• **Given information**:

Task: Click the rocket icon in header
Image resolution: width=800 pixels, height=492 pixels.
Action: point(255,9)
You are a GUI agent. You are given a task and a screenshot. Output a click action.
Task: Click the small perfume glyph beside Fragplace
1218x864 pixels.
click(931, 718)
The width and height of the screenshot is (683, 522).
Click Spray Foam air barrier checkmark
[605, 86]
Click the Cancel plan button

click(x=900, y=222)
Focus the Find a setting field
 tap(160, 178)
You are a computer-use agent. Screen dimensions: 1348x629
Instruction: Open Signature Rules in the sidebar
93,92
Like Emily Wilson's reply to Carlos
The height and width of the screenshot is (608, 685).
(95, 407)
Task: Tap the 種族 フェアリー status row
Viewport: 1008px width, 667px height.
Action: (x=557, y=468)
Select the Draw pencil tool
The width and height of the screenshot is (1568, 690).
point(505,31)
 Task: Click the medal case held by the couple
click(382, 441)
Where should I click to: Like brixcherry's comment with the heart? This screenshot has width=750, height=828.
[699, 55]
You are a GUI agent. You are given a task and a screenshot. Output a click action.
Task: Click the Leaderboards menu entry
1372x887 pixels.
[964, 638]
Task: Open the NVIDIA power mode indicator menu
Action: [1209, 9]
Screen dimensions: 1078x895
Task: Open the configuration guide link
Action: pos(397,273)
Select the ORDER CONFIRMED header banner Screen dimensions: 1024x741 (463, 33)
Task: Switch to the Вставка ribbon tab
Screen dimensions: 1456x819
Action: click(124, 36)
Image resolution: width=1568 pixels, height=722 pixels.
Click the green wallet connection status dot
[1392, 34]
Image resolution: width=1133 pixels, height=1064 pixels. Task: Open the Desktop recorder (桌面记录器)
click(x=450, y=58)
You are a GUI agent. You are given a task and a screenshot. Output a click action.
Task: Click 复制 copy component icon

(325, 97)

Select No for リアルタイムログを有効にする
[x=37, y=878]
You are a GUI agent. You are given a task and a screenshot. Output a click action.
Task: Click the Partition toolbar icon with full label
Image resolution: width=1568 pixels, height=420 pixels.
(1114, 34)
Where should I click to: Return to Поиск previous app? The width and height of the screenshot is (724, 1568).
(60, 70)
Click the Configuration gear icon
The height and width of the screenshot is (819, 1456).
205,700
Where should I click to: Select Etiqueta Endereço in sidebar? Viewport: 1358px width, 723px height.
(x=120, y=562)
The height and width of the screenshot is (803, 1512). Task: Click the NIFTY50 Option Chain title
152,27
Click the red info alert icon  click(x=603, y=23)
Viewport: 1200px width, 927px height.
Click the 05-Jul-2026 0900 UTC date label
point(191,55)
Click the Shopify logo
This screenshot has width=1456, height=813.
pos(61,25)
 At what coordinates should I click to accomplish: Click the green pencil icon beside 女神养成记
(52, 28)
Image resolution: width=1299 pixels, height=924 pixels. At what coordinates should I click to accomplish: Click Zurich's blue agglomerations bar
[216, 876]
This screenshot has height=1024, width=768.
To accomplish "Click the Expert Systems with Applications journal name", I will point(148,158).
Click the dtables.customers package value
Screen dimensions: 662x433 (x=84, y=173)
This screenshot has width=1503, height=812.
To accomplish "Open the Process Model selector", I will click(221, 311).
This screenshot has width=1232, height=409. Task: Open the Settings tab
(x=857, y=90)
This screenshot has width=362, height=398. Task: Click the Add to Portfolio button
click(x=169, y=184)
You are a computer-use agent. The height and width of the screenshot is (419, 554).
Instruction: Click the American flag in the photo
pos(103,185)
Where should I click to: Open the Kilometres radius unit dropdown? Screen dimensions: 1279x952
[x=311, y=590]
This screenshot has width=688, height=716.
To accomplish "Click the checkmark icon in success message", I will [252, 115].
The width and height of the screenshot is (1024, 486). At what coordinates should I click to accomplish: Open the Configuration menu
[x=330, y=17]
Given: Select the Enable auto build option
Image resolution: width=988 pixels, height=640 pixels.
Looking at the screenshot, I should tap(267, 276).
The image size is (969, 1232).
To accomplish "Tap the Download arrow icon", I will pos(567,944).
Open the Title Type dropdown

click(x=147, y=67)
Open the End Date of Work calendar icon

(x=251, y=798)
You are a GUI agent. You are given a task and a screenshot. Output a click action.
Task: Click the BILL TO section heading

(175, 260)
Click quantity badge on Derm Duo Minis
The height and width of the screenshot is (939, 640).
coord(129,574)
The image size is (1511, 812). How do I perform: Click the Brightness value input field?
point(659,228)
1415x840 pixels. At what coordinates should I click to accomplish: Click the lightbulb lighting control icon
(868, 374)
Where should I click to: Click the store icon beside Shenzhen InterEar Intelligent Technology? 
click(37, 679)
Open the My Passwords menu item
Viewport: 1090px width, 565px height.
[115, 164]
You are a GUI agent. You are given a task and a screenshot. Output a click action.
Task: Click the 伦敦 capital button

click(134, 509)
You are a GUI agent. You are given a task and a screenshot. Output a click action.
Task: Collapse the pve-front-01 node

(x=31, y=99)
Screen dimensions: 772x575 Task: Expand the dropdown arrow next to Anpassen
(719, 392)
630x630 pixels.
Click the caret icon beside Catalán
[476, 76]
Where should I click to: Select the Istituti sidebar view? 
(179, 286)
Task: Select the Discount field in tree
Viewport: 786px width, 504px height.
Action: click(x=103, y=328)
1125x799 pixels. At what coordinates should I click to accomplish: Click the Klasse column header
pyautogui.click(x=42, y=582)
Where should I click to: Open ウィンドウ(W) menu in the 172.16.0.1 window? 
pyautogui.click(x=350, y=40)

• **What is needed**:
Print the listing above again, line for line, with nothing changed.

• **Result**:
Task: Click the rocket icon in header
Image resolution: width=800 pixels, height=492 pixels.
Action: point(255,9)
You are a GUI agent. You are given a task and a screenshot. Output a click action.
Task: Click the small perfume glyph beside Fragplace
1218x864 pixels.
click(931, 718)
The width and height of the screenshot is (683, 522).
Click Spray Foam air barrier checkmark
[605, 86]
Click the Cancel plan button

click(x=900, y=222)
Focus the Find a setting field
 tap(160, 178)
You are a computer-use agent. Screen dimensions: 1348x629
Instruction: Open Signature Rules in the sidebar
93,92
Like Emily Wilson's reply to Carlos
The height and width of the screenshot is (608, 685).
(95, 407)
Task: Tap the 種族 フェアリー status row
Viewport: 1008px width, 667px height.
Action: (x=557, y=468)
Select the Draw pencil tool
The width and height of the screenshot is (1568, 690).
point(505,31)
 Task: Click the medal case held by the couple
click(382, 441)
Where should I click to: Like brixcherry's comment with the heart? This screenshot has width=750, height=828.
[699, 55]
You are a GUI agent. You are given a task and a screenshot. Output a click action.
Task: Click the Leaderboards menu entry
1372x887 pixels.
[964, 638]
Task: Open the NVIDIA power mode indicator menu
Action: [1209, 9]
Screen dimensions: 1078x895
Task: Open the configuration guide link
Action: pos(397,273)
Select the ORDER CONFIRMED header banner Screen dimensions: 1024x741 (463, 33)
Task: Switch to the Вставка ribbon tab
Screen dimensions: 1456x819
Action: click(124, 36)
Image resolution: width=1568 pixels, height=722 pixels.
Click the green wallet connection status dot
[1392, 34]
Image resolution: width=1133 pixels, height=1064 pixels. Task: Open the Desktop recorder (桌面记录器)
click(x=450, y=58)
You are a GUI agent. You are given a task and a screenshot. Output a click action.
Task: Click 复制 copy component icon

(325, 97)

Select No for リアルタイムログを有効にする
[x=37, y=878]
You are a GUI agent. You are given a task and a screenshot. Output a click action.
Task: Click the Partition toolbar icon with full label
Image resolution: width=1568 pixels, height=420 pixels.
(1114, 34)
Where should I click to: Return to Поиск previous app? The width and height of the screenshot is (724, 1568).
(60, 70)
Click the Configuration gear icon
The height and width of the screenshot is (819, 1456).
205,700
Where should I click to: Select Etiqueta Endereço in sidebar? Viewport: 1358px width, 723px height.
(x=120, y=562)
The height and width of the screenshot is (803, 1512). Task: Click the NIFTY50 Option Chain title
152,27
Click the red info alert icon  click(x=603, y=23)
Viewport: 1200px width, 927px height.
Click the 05-Jul-2026 0900 UTC date label
point(191,55)
Click the Shopify logo
This screenshot has width=1456, height=813.
pos(61,25)
 At what coordinates should I click to accomplish: Click the green pencil icon beside 女神养成记
(52, 28)
Image resolution: width=1299 pixels, height=924 pixels. At what coordinates should I click to accomplish: Click Zurich's blue agglomerations bar
[216, 876]
This screenshot has height=1024, width=768.
To accomplish "Click the Expert Systems with Applications journal name", I will point(148,158).
Click the dtables.customers package value
Screen dimensions: 662x433 (x=84, y=173)
This screenshot has width=1503, height=812.
To accomplish "Open the Process Model selector", I will click(221, 311).
This screenshot has width=1232, height=409. Task: Open the Settings tab
(x=857, y=90)
This screenshot has width=362, height=398. Task: Click the Add to Portfolio button
click(x=169, y=184)
You are a computer-use agent. The height and width of the screenshot is (419, 554).
Instruction: Click the American flag in the photo
pos(103,185)
Where should I click to: Open the Kilometres radius unit dropdown? Screen dimensions: 1279x952
[x=311, y=590]
This screenshot has width=688, height=716.
To accomplish "Click the checkmark icon in success message", I will [252, 115].
The width and height of the screenshot is (1024, 486). At what coordinates should I click to accomplish: Open the Configuration menu
[x=330, y=17]
Given: Select the Enable auto build option
Image resolution: width=988 pixels, height=640 pixels.
Looking at the screenshot, I should tap(267, 276).
The image size is (969, 1232).
To accomplish "Tap the Download arrow icon", I will pos(567,944).
Open the Title Type dropdown

click(x=147, y=67)
Open the End Date of Work calendar icon

(x=251, y=798)
You are a GUI agent. You are given a task and a screenshot. Output a click action.
Task: Click the BILL TO section heading

(175, 260)
Click quantity badge on Derm Duo Minis
The height and width of the screenshot is (939, 640).
coord(129,574)
The image size is (1511, 812). How do I perform: Click the Brightness value input field?
point(659,228)
1415x840 pixels. At what coordinates should I click to accomplish: Click the lightbulb lighting control icon
(868, 374)
Where should I click to: Click the store icon beside Shenzhen InterEar Intelligent Technology? 
click(37, 679)
Open the My Passwords menu item
Viewport: 1090px width, 565px height.
[115, 164]
You are a GUI agent. You are given a task and a screenshot. Output a click action.
Task: Click the 伦敦 capital button

click(134, 509)
You are a GUI agent. You are given a task and a screenshot. Output a click action.
Task: Collapse the pve-front-01 node

(x=31, y=99)
Screen dimensions: 772x575 Task: Expand the dropdown arrow next to Anpassen
(719, 392)
630x630 pixels.
Click the caret icon beside Catalán
[476, 76]
Where should I click to: Select the Istituti sidebar view? 
(179, 286)
Task: Select the Discount field in tree
Viewport: 786px width, 504px height.
Action: click(x=103, y=328)
1125x799 pixels. At what coordinates should I click to accomplish: Click the Klasse column header
pyautogui.click(x=42, y=582)
Where should I click to: Open ウィンドウ(W) menu in the 172.16.0.1 window? 
pyautogui.click(x=350, y=40)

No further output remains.